Mit der Hand tastete er über den staubigen Boden.
    Da war es wieder. Ein
leises Poltern drang durchs halb geöffnete Fenster. Jemand machte sich am Gitter
zu schaffen.
    »Verdammt«, murmelte er.
»Das hat mir noch gefehlt.«
    Die Zeiger des
altmodischen Weckers, der neben dem Kopfende auf einer umgedrehten Holzkiste
stand, phosphoreszierten im Dunkeln. Gleich zwei Uhr. Er hatte das Ding
gewissenhaft aufgezogen, sonst war man hier draußen aufgeschmissen. Seine Hand
tastete weiter, endlich fand er die Taschenlampe. Leise schlüpfte er in die
Schuhe, hielt den Atem an. Es klapperte noch immer, so als würde jemand mit
einem Werkzeug hantieren. Dazwischen ein halblauter Fluch.
    Er griff nach dem
Kantholz, das neben seinem Kopfkissen lag, und ballte die Hand zur Faust.
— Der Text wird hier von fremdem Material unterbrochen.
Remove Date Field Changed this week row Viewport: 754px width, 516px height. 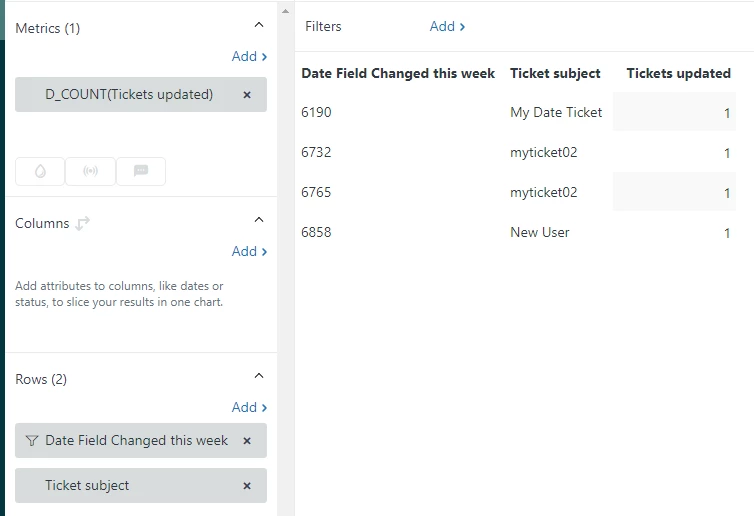[x=247, y=441]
Scheiß-Nachtwache. Was für eine hirnverbrannte Idee. Und wenn wirklich etwas
passierte? Er konnte ja nicht mal die Polizei verständigen.
    Lautlos erhob er sich,
schob den Riegel zur Seite und drückte die Tür langsam auf. Sie quietschte
furchtbar. Das Klappern verstummte augenblicklich, nur der Wind rauschte leise
in den Bäumen. Irgendwo schrie ein Käuzchen.
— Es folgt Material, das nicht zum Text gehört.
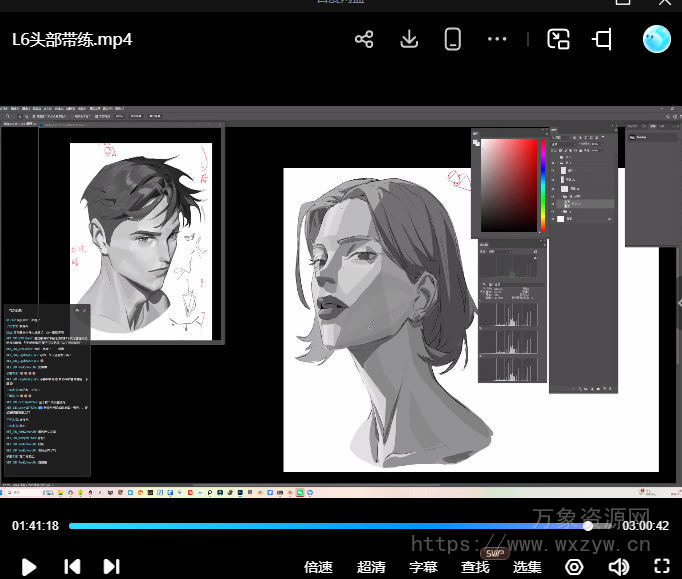Click the screenshot crop icon
682x579 pixels.
tap(602, 40)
    Verdammter Mist, fuhr es
ihm durch den Kopf. Vielleicht war es besser, die Taschenlampe nicht
einzuschalten. Vorsichtig machte er ein paar Schritte. In der Nähe raschelte
es, und im Licht des zunehmenden Mondes, der fahl zwischen zwei Wolken
auftauchte, sah er eine Gestalt aus dem Unterholz treten, die sich langsam auf
ihn zubewegte.
    Er stutzte. War das
Klappern nicht aus der anderen Richtung gekommen? Die Gestalt kam näher und
machte gar keine Anstalten, sich zu verbergen. Dann erhellte das Mondlicht ein
blasses Gesicht.
    »Ach, Sie sind es!«,
stieß er hervor, erleichtert und ziemlich genervt. »Was machen Sie denn hier?
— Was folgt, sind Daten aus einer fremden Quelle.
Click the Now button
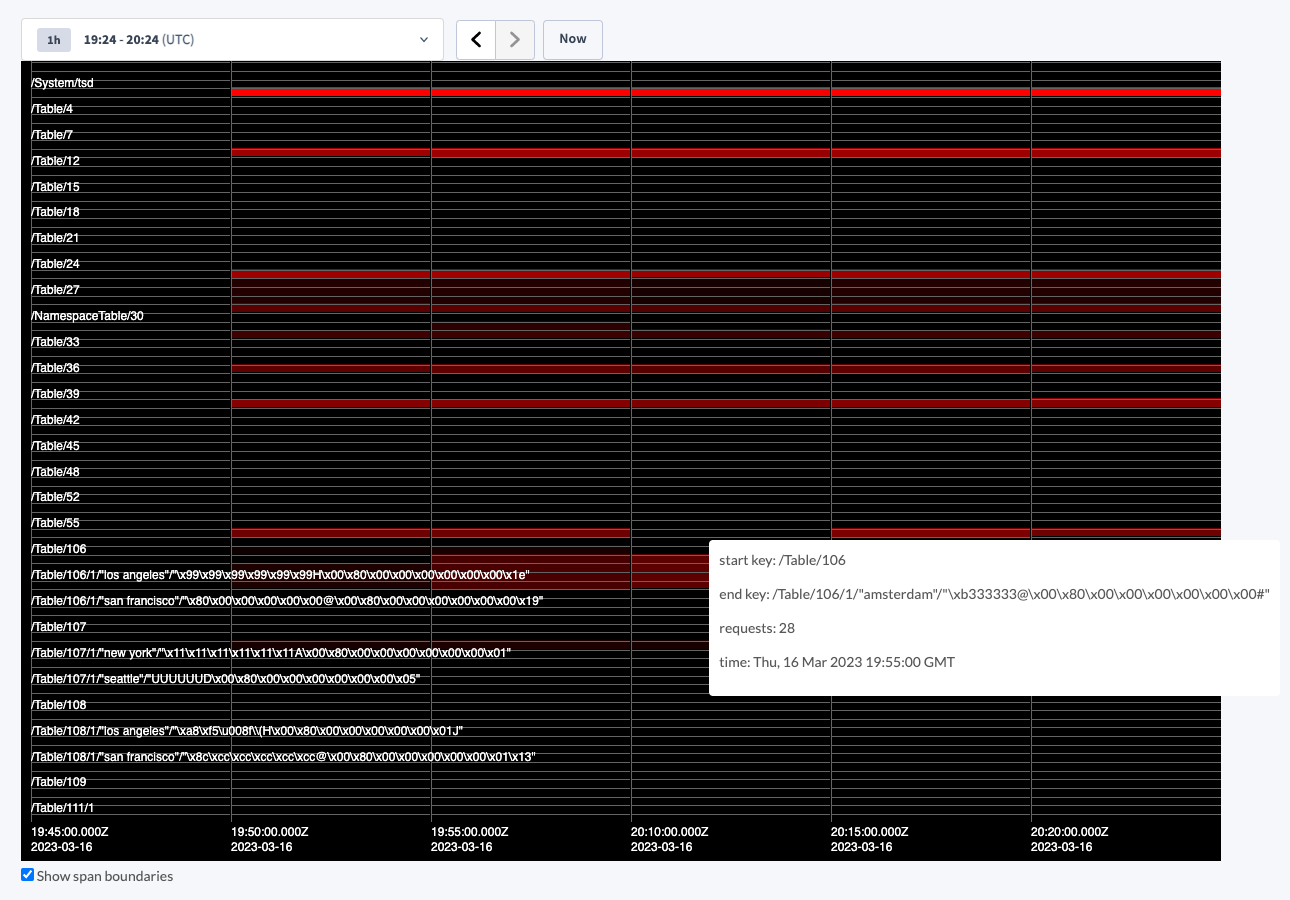 [572, 38]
Ich habe doch wohl deutlich gemacht, dass ich in keiner Weise an Ihren Offerten
interessiert bin …«
    Die Gestalt war stehen
geblieben, rührte sich nicht mehr. Sagte nichts, starrte einfach nur in seine
Richtung. Merkwürdig war, dass sie gar nicht ihn anschaute, sondern den Blick
in die Dunkelheit hinter ihm gerichtet hielt.
    Ein Knacken ließ ihn
herumfahren. Er hob die Hand mit dem Kantholz, sah aber nichts, weil ihn
plötzlich gleißendes Licht blendete. Im gleichen Moment traf ihn ein gewaltiger
Schlag. Ganz kurz sah er Sterne, rasend grelle Farben. Ein unglaublicher
Schmerz durchzuckte seinen Schädel. Dann wurde die Welt ganz watteweich, und
Dunkelheit hüllte ihn ein. Das Letzte, was er fühlte, war ein Krampfen seiner
linken Hand, ein paar Grashalme zwischen den Fingern.
    In der Ferne startete
ein Wagen. Ihm wurde kalt, das Kribbeln in seinen Fingern erlosch. Aus seiner
Schläfe tropfte dickes Blut auf den ausgetrockneten Erdboden, der es gierig aufsaugte.

Teil 1

1
    Alles begann an einem
Dienstag Ende Mai. Xaver Birnbaum fluchte und wischte sich den Schweiß von der
Stirn. Die Sonne brannte. Das Blau des Himmels war so tief wie sonst nur im
August, und die Schwalben flogen hoch. Ein heißer und trockener Sommer stand
ihnen bevor. Das sagte zumindest Maria, die sich ihrerseits auf den
hundertjährigen Kalender berief. Und meistens behielt sie recht.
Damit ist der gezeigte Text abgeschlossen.